Premature Ejaculation (PE)
Premature ejaculation is defined as ejaculating in less than 2 minutes of intercourse. Thirty percent of adult males complain of PE and the percentage is even higher in younger men.
“Do it yourself” techniques to reduce arousal (biting your lip, focusing on non-sexual thoughts like h ow much money you owe your mother-in-law, using two condoms or a penile desensitizing cream, masturbating before couple sex), do not help you learn ejaculatory control and can cause erectile dysfunction (loss of erection).
Erectile Dysfunction (ED)
By age 40, 90 percent of males have experienced at least one erectile failure (not being able to attain or maintain an erection sufficient for intercourse). This include loss of erection during intercourse. This is a normal occurrence and not a sign of erectile dysfunction.
The majority of erectile problems (especially for men under 50) are caused by psychological or relational factors, not medical or physiological problems. To comprehensively evaluate medical factors, consult your internist and/or a urologist with training in erectile function and dysfunction.
ED can be caused by a wide variety of factors. Medical problems include side effects of medication, fatigue, vascular or neurological issues, diabetes, and hormonal deficiency.
Psychological problems include anxiety, depression, anger, frustration, not feeling sexual at that time or with that partner. Lack of sexual experience can also play a major role in ED.
While oral medications like Viagra and Cialis may help, they need to be integrated into your couple style of intimacy, pleasuring and eroticism in order to be most effective.
There are many strategies to help with PE and ED either with or without a partner.
Inhibited Sexual Desire and Non-Orgasmic Response
There is more written about orgasm than any other area of female sexuality. The good news is that awareness of the woman’s “sexual voice” which includes desire/pleasure/eroticism/satisfaction is healthy for the woman, the couple, and the culture. The bad news is that sexual performance demands, specifically viewing orgasm as a “pass-fail” test, increases self-consciousness and reduces sexual desire.
You are responsible for your desire/pleasure/eroticism/orgasm. Developing your unique sexual voice is a positive personal challenge.

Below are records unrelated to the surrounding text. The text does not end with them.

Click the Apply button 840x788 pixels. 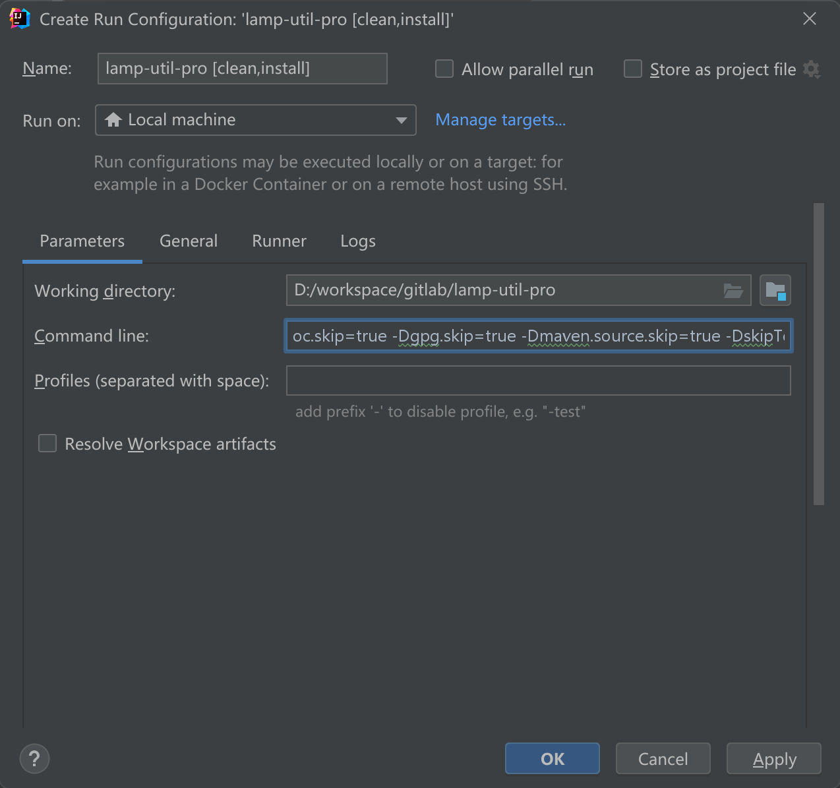(774, 759)
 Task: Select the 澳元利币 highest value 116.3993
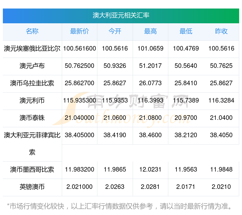point(150,101)
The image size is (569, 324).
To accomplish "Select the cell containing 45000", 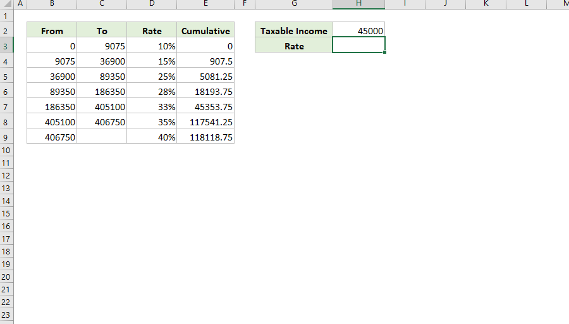I will click(358, 30).
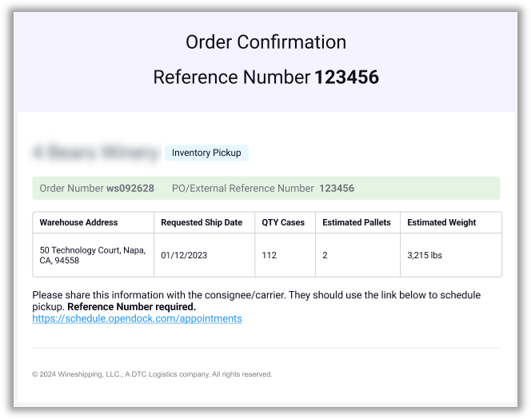Click the 3,215 lbs weight cell
This screenshot has width=531, height=419.
point(425,256)
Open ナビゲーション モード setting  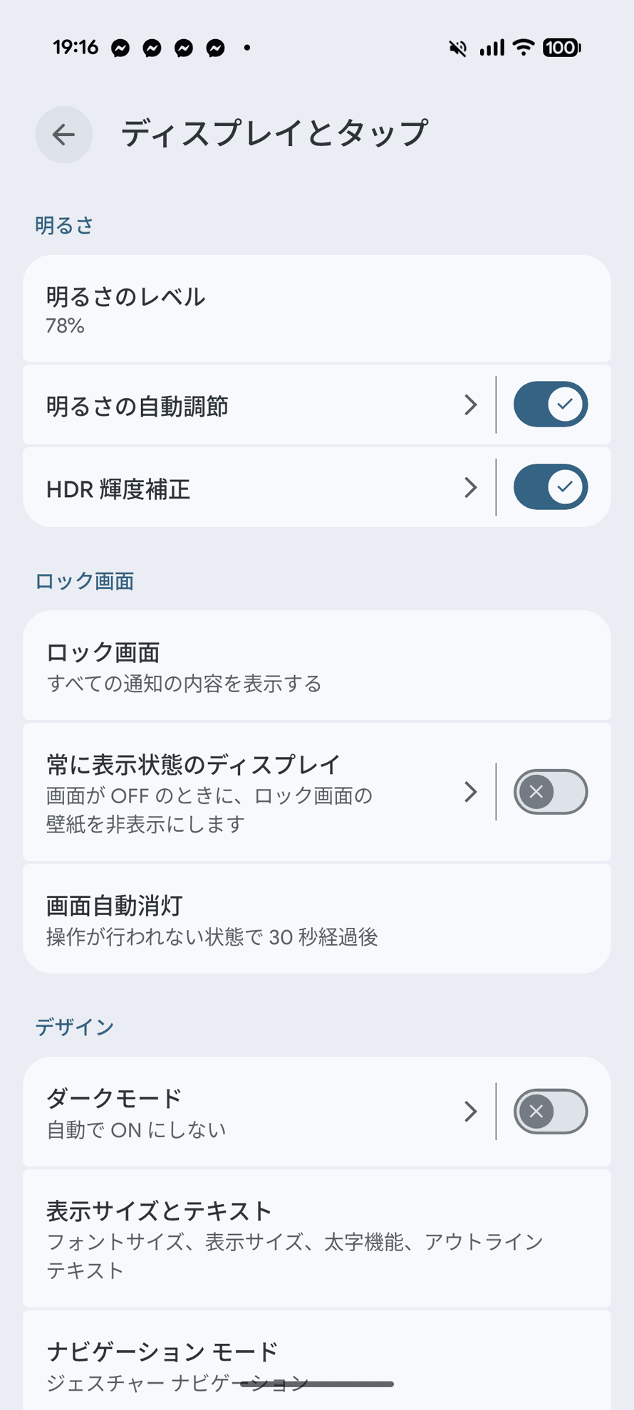point(317,1360)

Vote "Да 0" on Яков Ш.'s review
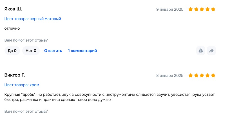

It is not the man’s responsibility to “give her an orgasm.”
Arousal involves both subjective components (feeling sexy and turned-on) and objective components (vaginal lubrication and physical receptivity to intercourse).

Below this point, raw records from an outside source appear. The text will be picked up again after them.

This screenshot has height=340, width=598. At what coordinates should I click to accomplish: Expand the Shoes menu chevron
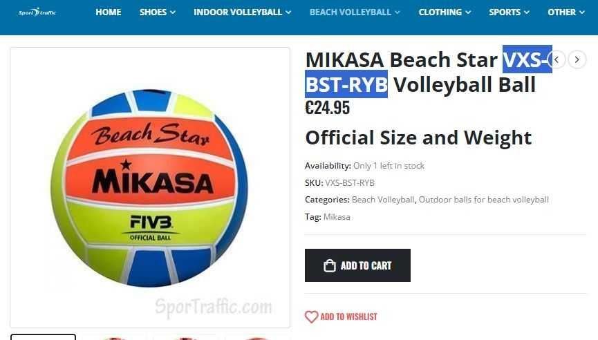pyautogui.click(x=173, y=12)
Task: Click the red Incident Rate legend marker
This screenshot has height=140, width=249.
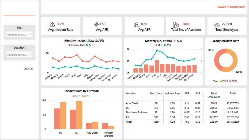Action: [x=70, y=45]
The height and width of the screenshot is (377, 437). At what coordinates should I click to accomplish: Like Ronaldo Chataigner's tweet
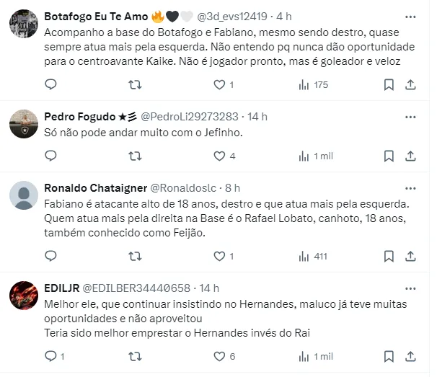pyautogui.click(x=220, y=256)
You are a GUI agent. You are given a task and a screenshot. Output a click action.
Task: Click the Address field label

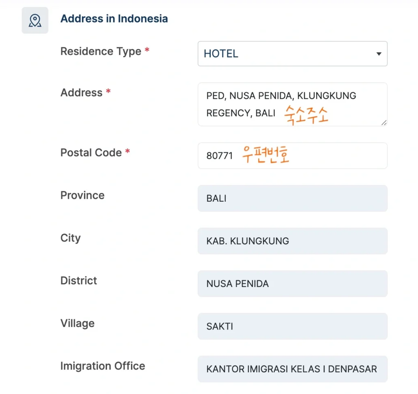[81, 93]
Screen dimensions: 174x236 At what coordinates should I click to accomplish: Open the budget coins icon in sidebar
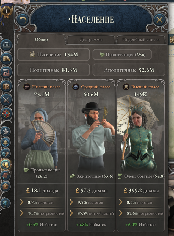pyautogui.click(x=6, y=59)
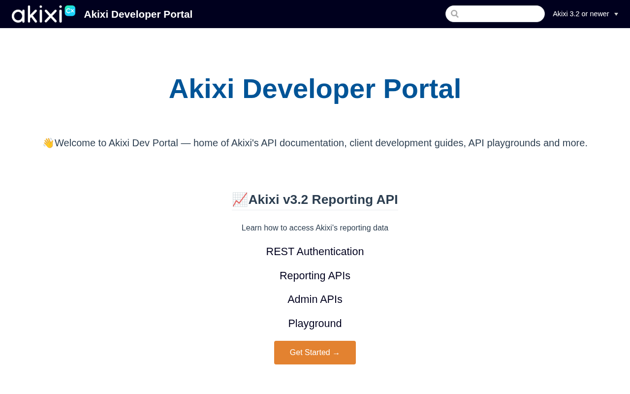Click 'Learn how to access Akixi's reporting data'
This screenshot has height=394, width=630.
point(315,228)
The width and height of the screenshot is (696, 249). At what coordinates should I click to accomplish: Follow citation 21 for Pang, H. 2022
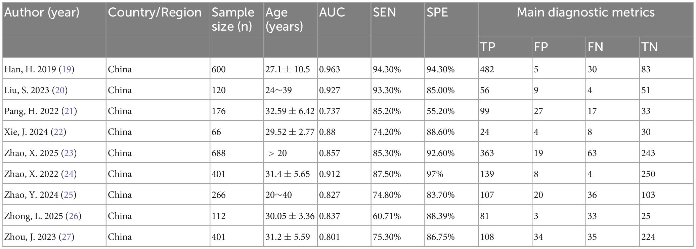click(69, 111)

Being aware of what facilitates and what subverts healthy sexuality is extremely important. Take an active role in verbally and non-verbally making requests and guiding your partner. This will help you develop your unique sexual voice.
These and other guidelines will help improve and increase your pleasure, eroticism and orgasm.
Are the following statements true or false?
Sexual problems are typically caused by individual or relational problems. If therapy resolves these underlying issues, sex will spontaneously improve.
The more intimacy, the better the sex.
You must deal with core problems first—anxiety or depression, bi-polar disorder, alcoholism, history of trauma or family of origin issues. Then address relational and sexual issues.
Sexual dysfunction, especially inhibited sexual desire, is best understood as a symptom.
The best therapeutic strategy is to deal with sex indirectly.
With advances in the bio-medical field, a stand-alone medical intervention will resolve the great majority of sexual problems.
Once the couple has created a healthy sexual relationship, they can proceed on their own. They should not need further help.
All the above statements are false. With professional help, sexual problems between partners can be happily resolved by dealing with them directly.